Published online Jan 27, 2018. doi: 10.4254/wjh.v10.i1.116
Peer-review started: November 7, 2017
First decision: December 4, 2017
Revised: December 15, 2017
Accepted: January 15, 2018
Article in press: January 15, 2018
Published online: January 27, 2018
Hepatocellular carcinoma (HCC) is currently the world’s second deadliest cancer. HCC is closely linked to viral hepatitis, which in turns has been reported to have high epidemiologic heterogeneity especially in the developing world. There is limited epidemiological data on HCC reported in Vietnam, particularly the southern and central regions.
This study primarily seeks to elucidate the epidemiological characteristics of HCC in southern and central Vietnam.
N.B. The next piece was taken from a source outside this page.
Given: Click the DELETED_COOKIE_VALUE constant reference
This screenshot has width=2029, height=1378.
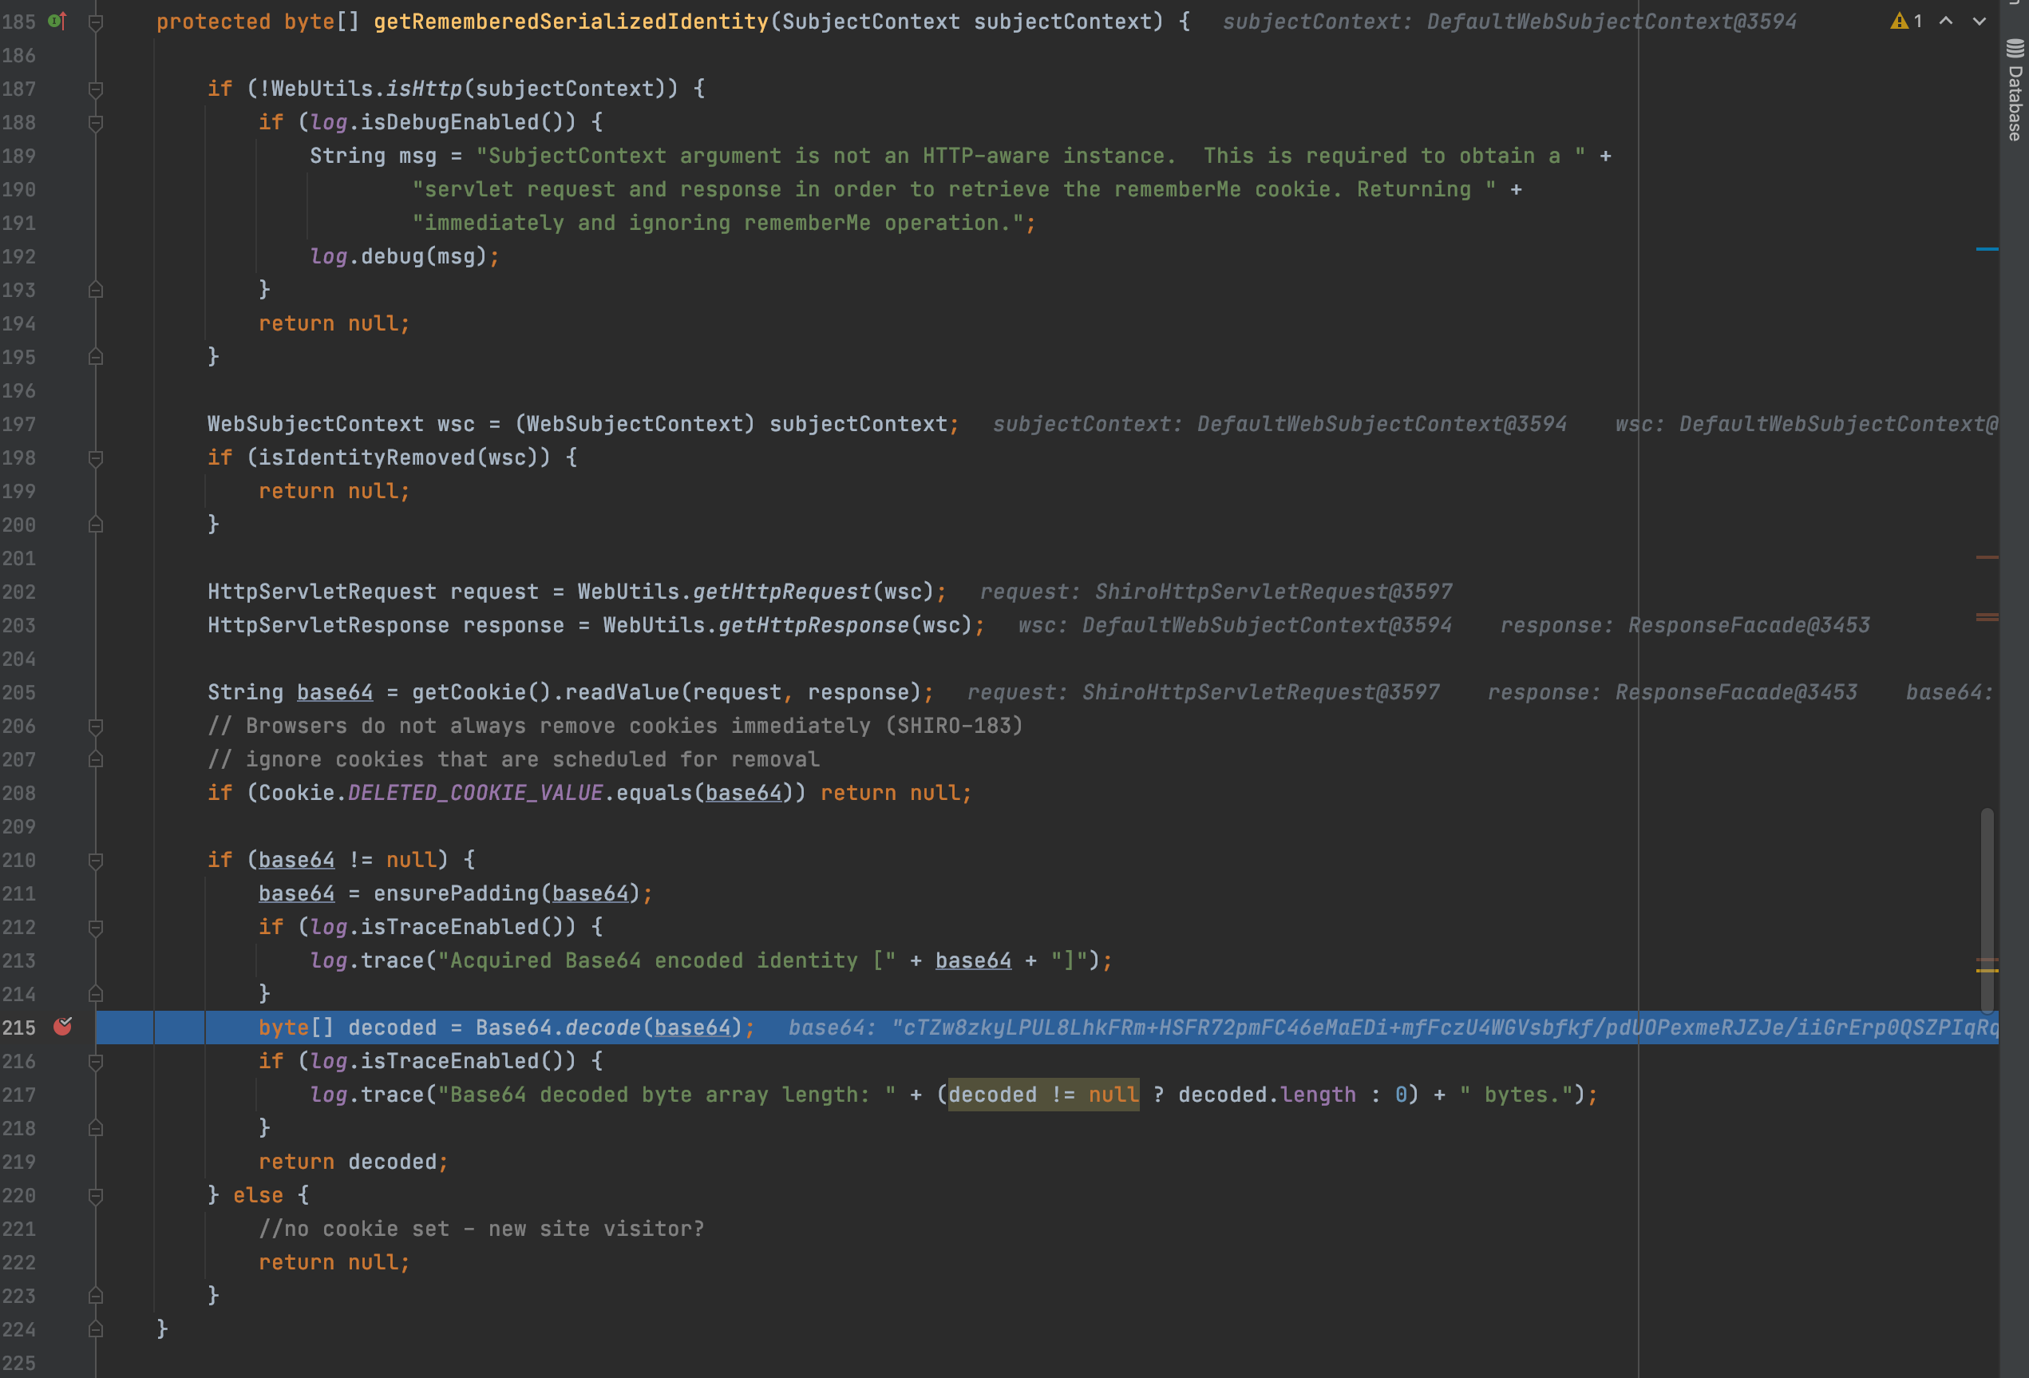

These results have significant policy and research implications in establishing priorities for public health interventions, financial allocations, and driving knowledge acquisition in further large-scale observational studies and potential biomarker testing expansion.
The authors sought to evaluate the burden of HCC and characteristics of patients presenting with HCC, as well as potential disease etiology.
The authors conducted an epidemiological observational study from 2000 to 2016, using a large database of patients with liver cancer who receive care at Cho Ray Hospital, the largest tertiary referral center in southern and central Vietnam. Information on patient demographic information, disease staging, and tumor marker results were extracted.
Analysis was performed on 24091 patients from 2010 to 2016, with increasing disease frequency noted (2793 patients in 2010 to 4069 in 2016). Most patients were male (86.4%), most patients presented with advanced disease (40.8%). Most patients were found to have viral hepatitis (89.6%), with 62.3% with HBV, 26.0% with HCV, and 2.7% with HBV-HCV coinfection. Eight point five percent of patients were younger than 40 years old.
In the largest epidemiological study conducted for liver cancer in Vietnam to date, we find high and increasing disease burden from 2010 to 2016, which manifests as advanced disease and co-prevalent with viral hepatitis. Demographic patterns suggest higher disease burden on males and disproportionate burden on younger patients.
These findings emphasize the importance of developing systems and methods to better understand epidemiology of liver cancer, as well as for linkage to care, evaluation, and treatment of both liver cancer and viral hepatitis. Future research should focus on health care services and policy implications for disease screening and treatment outcomes for this population.